Gustaf Erik Hasselgren (15 November 1781 — 9 March 1827) was a Swedish painter and etcher. He specialized in Biblical and historical subjects.

== Biography ==
He was born in Stockholm. His father, Erik Gustaf Hasselgren, was the local head of the security guard; a position akin to police chief. From 1798, he studied with Pehr Hilleström at the Royal Swedish Academy of Fine Arts, where his works, largely historical in nature, were awarded several medals, including the academy's first silver medal in 1803. He became an agré (a type of member-candidate) in 1804 and received a major travel scholarship in 1806.

He first went to Berlin, where he stayed for a year, but was not able to accomplish much, due to an illness.
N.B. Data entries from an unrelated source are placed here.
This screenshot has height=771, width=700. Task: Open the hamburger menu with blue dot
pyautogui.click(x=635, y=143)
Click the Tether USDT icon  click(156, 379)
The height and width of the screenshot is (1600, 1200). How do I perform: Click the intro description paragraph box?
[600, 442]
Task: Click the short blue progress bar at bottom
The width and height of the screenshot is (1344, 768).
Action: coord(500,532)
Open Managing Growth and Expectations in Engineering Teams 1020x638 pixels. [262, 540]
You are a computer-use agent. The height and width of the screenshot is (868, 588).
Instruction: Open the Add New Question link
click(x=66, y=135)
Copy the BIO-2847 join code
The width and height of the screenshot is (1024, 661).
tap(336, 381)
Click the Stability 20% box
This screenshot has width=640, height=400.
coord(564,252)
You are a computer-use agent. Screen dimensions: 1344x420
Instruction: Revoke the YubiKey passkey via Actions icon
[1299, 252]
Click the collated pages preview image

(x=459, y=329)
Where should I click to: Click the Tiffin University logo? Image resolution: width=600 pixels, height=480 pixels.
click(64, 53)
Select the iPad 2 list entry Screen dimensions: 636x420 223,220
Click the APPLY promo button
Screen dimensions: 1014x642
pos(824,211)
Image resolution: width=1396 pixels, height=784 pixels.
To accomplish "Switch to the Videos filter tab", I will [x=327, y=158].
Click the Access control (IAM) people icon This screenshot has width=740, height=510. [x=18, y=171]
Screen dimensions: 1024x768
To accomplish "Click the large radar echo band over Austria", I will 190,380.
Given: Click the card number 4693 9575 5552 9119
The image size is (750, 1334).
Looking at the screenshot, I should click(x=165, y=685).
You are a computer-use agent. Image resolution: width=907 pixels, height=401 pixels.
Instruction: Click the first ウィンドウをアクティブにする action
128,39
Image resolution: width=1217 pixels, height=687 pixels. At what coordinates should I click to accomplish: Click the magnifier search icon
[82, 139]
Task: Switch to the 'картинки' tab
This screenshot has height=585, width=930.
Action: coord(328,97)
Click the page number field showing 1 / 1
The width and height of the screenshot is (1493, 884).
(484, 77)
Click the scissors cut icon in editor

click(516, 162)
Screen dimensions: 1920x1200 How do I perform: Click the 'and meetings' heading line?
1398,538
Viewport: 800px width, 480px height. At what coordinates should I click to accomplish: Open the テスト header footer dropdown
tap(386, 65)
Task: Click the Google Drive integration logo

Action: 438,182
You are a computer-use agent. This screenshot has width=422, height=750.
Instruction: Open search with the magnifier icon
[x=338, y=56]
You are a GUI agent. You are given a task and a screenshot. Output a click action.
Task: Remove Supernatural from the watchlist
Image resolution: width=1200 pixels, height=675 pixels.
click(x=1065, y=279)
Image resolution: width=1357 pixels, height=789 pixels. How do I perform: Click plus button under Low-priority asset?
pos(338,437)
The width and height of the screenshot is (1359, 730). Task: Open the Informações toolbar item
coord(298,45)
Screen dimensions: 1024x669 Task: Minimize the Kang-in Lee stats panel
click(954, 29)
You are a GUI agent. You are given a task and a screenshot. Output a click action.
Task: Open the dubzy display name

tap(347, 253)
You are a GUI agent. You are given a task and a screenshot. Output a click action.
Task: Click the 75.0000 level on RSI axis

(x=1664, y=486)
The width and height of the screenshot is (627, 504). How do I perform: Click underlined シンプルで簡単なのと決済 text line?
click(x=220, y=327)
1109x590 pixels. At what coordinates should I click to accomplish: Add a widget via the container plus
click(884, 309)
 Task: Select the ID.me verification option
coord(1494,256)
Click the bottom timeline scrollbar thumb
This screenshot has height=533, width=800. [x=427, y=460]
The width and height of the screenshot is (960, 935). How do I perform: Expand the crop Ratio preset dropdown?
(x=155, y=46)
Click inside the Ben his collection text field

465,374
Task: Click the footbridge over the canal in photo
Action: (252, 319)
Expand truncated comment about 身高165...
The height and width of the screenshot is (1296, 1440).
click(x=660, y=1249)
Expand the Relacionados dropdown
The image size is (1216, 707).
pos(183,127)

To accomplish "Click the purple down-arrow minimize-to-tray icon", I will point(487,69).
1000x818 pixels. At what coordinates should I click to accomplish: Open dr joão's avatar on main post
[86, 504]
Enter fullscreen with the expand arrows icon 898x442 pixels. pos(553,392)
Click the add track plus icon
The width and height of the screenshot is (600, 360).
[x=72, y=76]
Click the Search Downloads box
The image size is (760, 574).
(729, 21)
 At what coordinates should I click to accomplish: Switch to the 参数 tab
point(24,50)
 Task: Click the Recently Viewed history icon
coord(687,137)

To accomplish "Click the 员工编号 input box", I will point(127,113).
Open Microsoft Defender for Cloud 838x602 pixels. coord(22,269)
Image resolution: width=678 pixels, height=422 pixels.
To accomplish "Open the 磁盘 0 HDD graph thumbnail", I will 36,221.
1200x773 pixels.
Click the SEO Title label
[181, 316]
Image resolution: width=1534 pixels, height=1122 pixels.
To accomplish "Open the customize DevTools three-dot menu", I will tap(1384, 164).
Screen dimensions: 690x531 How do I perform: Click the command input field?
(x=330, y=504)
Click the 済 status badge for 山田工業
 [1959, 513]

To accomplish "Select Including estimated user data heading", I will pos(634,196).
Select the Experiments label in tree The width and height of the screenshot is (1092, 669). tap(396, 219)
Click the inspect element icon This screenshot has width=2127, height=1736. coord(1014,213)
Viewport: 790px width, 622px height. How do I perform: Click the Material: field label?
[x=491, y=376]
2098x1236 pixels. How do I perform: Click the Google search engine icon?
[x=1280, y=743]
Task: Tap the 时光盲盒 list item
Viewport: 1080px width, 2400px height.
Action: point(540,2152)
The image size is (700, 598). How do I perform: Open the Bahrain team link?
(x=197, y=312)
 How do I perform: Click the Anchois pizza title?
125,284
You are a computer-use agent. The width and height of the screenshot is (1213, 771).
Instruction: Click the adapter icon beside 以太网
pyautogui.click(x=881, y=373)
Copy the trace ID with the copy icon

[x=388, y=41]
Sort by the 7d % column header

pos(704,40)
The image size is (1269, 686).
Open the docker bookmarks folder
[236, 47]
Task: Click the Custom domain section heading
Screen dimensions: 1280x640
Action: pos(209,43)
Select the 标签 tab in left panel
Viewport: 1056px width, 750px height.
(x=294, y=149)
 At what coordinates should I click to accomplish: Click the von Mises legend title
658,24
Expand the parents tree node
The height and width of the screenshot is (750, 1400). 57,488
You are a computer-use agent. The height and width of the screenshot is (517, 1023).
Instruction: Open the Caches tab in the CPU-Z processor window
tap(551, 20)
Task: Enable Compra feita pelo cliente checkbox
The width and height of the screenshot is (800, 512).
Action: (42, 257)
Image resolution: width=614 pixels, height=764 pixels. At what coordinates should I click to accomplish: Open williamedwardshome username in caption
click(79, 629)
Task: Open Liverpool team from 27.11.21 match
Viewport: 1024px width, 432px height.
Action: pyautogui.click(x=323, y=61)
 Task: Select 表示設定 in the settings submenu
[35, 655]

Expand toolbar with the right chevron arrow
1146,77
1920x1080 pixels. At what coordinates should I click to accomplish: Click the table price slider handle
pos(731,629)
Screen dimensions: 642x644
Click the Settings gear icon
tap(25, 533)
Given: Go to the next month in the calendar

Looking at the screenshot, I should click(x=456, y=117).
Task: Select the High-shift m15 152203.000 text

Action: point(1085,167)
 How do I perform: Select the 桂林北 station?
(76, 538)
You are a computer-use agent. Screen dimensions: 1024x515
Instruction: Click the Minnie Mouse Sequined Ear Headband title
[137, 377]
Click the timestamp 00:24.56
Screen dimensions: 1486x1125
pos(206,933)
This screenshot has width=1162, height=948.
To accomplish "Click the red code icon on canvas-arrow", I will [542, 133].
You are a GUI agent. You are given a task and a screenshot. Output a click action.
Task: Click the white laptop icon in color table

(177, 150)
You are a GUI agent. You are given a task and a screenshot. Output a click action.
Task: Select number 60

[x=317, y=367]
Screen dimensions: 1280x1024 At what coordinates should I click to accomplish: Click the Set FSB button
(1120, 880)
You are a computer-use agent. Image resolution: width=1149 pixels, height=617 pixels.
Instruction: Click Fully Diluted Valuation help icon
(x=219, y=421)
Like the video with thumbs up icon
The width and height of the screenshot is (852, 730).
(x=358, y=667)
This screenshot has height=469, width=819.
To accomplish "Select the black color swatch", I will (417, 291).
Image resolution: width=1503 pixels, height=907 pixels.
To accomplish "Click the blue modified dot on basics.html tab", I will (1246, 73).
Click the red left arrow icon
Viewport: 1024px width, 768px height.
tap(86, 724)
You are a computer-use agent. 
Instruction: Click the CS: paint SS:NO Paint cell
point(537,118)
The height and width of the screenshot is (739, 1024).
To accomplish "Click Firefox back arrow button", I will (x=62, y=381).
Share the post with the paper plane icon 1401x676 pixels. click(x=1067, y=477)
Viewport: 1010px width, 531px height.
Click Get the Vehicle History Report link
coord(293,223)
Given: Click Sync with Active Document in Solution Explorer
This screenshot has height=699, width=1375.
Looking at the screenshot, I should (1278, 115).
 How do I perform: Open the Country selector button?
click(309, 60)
This was followed by three years in Dresden and one year in Vienna, before he settled in Italy. He remained there for five years; becoming associated with the German art colony and befriending Johann Friedrich Overbeck, one of the major figures in the Nazarene movement.

During his travels (in 1812), he had been named a full member of the academy. In 1816, he returned to Sweden to succeed Hilleström as Professor of figure painting. The following year, he married the artist Anna Catharina Åbom.

His larger works include a "Resurrection of Christ", which is in Saint James's Church, Stockholm, and a depiction of "Ragnar Lodbrok", which was commissioned by King Karl XIV Johan. His works may also be seen at the Nationalmuseum and the Norrköpings konstmuseum.

Hasselgren died in Stockholm on 9 March 1827.